### Directions for this task
Can you echo the commentary on head coverings word for word, from "1 Corinthians 11" to "Christ is God."?

### Page text
However, I think he is right in emphasizing the importance of doing our best to understand the basic English meaning before diving into the Greek, and of letting the Bible interpret itself.

Therefore, that is what I will now attempt to do, in my own simple way. Let’s look at the English, and do our best to make sense of it.

1 Corinthians 11

1Be ye followers of me, even as I also am of Christ.

Now I praise you, brethren, that ye remember me in all things, and keep the ordinances, as I delivered them to you.

But I would have you know, that the head of every man is Christ; and the head of the woman is the man; and the head of Christ is God.

Up to here, I have no disagreement with Pastor Anderson in his interpretation.

Every man praying or prophesying, having his head covered, dishonoureth his head.

Basic English: if a man has his head covered–in other words, there is something on top of it–he dishonors Christ, his spiritual head. When I say that something is covered, I always mean that there is something concealing what is beneath. I cover my bed with a blanket. I cover my walls with paint. I cover my pasta with sauce. Covered = on top of.

Having his head covered means that there is something on top of, concealing, his head. What would that be? The obvious answer is: a piece of cloth, since that is what I think of first with my English-speaking brain.

### Portion of a data file
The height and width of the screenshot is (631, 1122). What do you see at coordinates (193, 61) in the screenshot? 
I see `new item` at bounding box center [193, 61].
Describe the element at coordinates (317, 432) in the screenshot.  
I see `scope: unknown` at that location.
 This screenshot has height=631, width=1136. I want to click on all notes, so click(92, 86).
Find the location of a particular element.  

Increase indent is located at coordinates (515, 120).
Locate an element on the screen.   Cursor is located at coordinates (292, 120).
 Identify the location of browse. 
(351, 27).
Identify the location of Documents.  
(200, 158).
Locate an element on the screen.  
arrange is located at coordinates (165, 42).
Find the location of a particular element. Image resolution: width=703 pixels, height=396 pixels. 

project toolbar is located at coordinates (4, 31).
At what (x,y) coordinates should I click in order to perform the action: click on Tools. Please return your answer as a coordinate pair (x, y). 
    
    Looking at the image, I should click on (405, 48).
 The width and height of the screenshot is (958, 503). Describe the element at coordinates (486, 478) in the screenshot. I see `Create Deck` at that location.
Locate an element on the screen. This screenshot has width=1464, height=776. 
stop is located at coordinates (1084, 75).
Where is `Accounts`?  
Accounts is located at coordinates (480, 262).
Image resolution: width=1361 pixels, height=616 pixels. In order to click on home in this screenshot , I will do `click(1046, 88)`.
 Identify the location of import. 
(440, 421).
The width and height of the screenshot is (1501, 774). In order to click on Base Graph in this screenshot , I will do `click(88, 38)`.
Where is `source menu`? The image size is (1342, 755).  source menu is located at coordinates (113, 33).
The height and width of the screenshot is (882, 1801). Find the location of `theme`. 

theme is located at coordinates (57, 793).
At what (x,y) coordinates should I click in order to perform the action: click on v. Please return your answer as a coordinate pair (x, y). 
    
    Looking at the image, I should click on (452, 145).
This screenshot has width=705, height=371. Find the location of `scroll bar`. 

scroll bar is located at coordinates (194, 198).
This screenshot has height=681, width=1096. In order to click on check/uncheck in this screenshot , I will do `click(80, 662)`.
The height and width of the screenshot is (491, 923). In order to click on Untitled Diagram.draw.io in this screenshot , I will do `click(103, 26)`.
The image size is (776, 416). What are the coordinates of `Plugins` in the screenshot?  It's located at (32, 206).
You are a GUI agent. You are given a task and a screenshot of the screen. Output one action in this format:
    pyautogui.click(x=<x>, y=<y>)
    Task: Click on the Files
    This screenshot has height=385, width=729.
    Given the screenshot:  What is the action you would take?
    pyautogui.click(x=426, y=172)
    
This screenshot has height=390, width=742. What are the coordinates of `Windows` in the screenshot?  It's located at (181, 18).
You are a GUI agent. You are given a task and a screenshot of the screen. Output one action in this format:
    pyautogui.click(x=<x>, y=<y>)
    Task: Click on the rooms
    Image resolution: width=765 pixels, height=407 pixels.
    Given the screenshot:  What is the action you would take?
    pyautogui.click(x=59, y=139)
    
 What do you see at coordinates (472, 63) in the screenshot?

### Solution for this exercise
1 Corinthians 11

1Be ye followers of me, even as I also am of Christ.

Now I praise you, brethren, that ye remember me in all things, and keep the ordinances, as I delivered them to you.

But I would have you know, that the head of every man is Christ; and the head of the woman is the man; and the head of Christ is God.